JACC Basic Transl Sci
. 2021 Feb 26.
doi: 10.1016/j.jacbts.2021.01.002. Online ahead of print.
SARS-CoV-2 Infects Human Engineered Heart Tissues and Models COVID-19 Myocarditis
Adam L Bailey 1 , Oleksandr Dmytrenko 2 , Lina Greenberg 3 , Andrea L Bredemeyer 2 , Pan Ma 2 , Jing Liu 2 , Vinay Penna 2 , Emma S Winkler 1 , Sanja Sviben 4 , Erin Brooks 5 , Ajith P Nair 6 , Kent A Heck 7 , Aniket S Rali 8 , Leo Simpson 6 , Mehrdad Saririan 9 , Dan Hobohm 9 , W Tom Stump 3 , James A Fitzpatrick 4 10 , Xuping Xie 11 , Xianwen Zhang 11 , Pei-Yong Shi 11 , J Travis Hinson 12 13 , Weng-Tein Gi 14 , Constanze Schmidt 14 , Florian Leuschner 14 , Chieh-Yu Lin 1 , Michael S Diamond 1 2 15 , Michael J Greenberg 3 , Kory J Lavine 1 2 16
Affiliations
- PMID: 33681537
- PMCID: PMC7909907
- DOI: 10.1016/j.jacbts.2021.01.002
Abstract
There is ongoing debate as to whether cardiac complications of coronavirus disease 2019 (COVID-19) result from myocardial viral infection or are secondary to systemic inflammation and/or thrombosis. We provide evidence that cardiomyocytes are infected in patients with COVID-19 myocarditis and are susceptible to severe acute respiratory syndrome coronavirus 2. We establish an engineered heart tissue model of COVID-19 myocardial pathology, define mechanisms of viral pathogenesis, and demonstrate that cardiomyocyte severe acute respiratory syndrome coronavirus 2 infection results in contractile deficits, cytokine production, sarcomere disassembly, and cell death. These findings implicate direct infection of cardiomyocytes in the pathogenesis of COVID-19 myocardial pathology and provides a model system to study this emerging disease.

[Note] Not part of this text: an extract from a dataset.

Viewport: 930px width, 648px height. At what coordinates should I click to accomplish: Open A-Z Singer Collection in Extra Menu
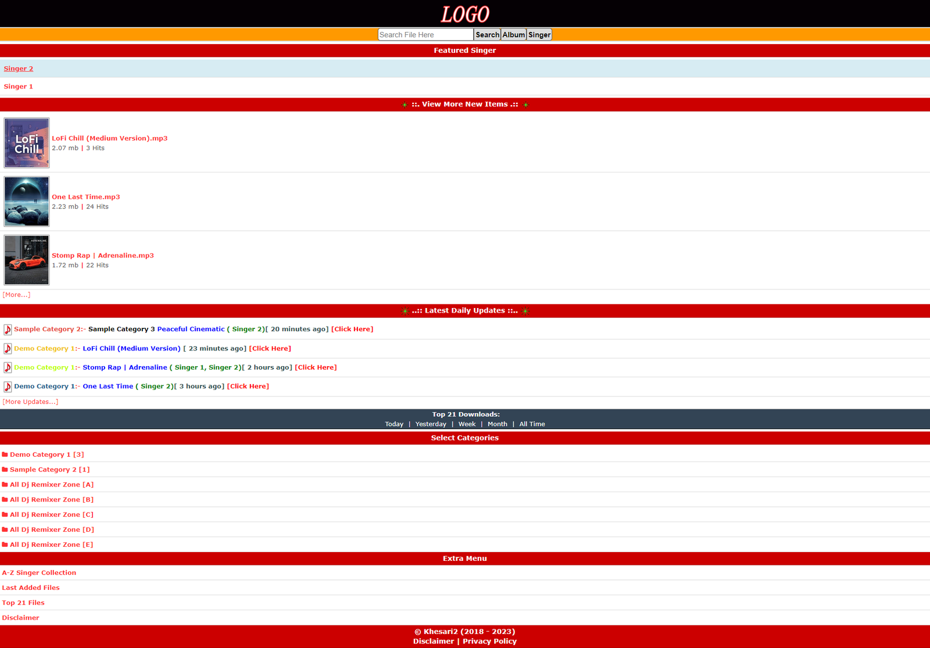[x=39, y=572]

Keywords: ACE2, angiotensin converting enzyme 2; COVID-19, coronavirus disease-2019; EHT, engineered heart tissues; LV, left ventricle; SARS-CoV-2, severe acute respiratory syndrome-coronavirus-2; cardiomyocyte; coronavirus disease 2019; engineered heart tissue; hPSC, human pluripotent stem cell(s); myocarditis; severe acute respiratory syndrome coronavirus 2.